Brief: Type the records that follow again exactly as written, but drop the pictures.

Stored items:
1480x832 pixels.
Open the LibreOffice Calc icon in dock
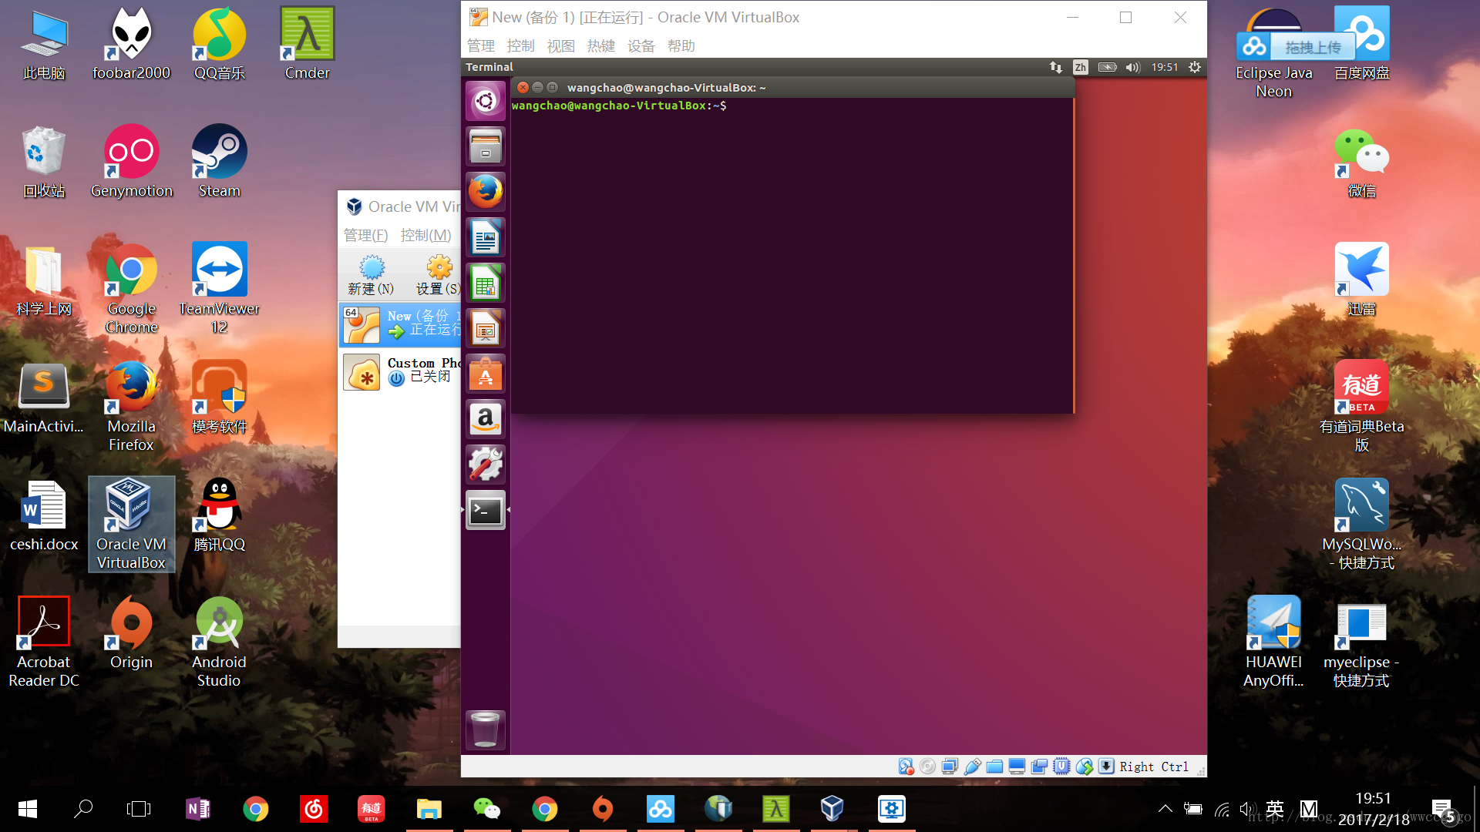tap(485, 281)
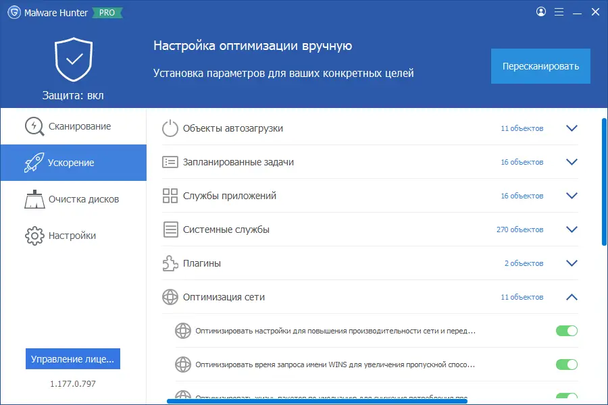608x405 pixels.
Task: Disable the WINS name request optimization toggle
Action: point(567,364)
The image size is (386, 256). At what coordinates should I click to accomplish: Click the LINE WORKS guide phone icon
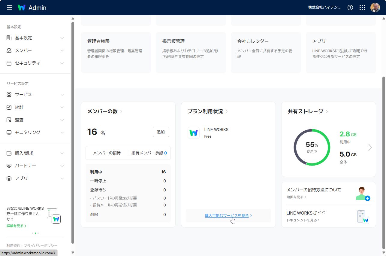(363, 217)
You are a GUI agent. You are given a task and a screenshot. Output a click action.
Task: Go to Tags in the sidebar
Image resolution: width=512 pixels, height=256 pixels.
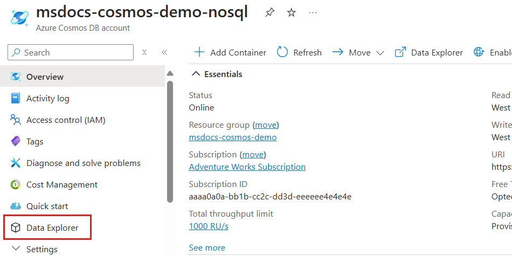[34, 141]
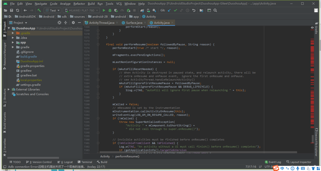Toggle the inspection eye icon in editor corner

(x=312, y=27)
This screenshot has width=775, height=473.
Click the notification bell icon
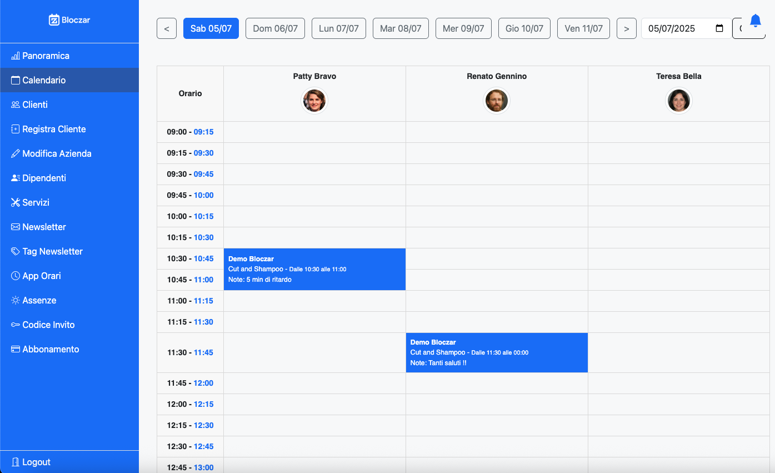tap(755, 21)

Response area:
1480x832 pixels.
Open the LibreOffice Calc icon in dock
tap(485, 281)
608x405 pixels.
Task: Disable the WINS name request optimization toggle
Action: point(567,364)
The image size is (386, 256). At what coordinates should I click to accomplish: Click the LINE WORKS guide phone icon
(363, 217)
You are a GUI agent. You are given a task and a screenshot. Output a click action.
Task: Go to Tags in the sidebar
Image resolution: width=512 pixels, height=256 pixels.
[34, 141]
Toggle the inspection eye icon in editor corner

(x=312, y=27)
This screenshot has width=775, height=473.
Click the notification bell icon
tap(755, 21)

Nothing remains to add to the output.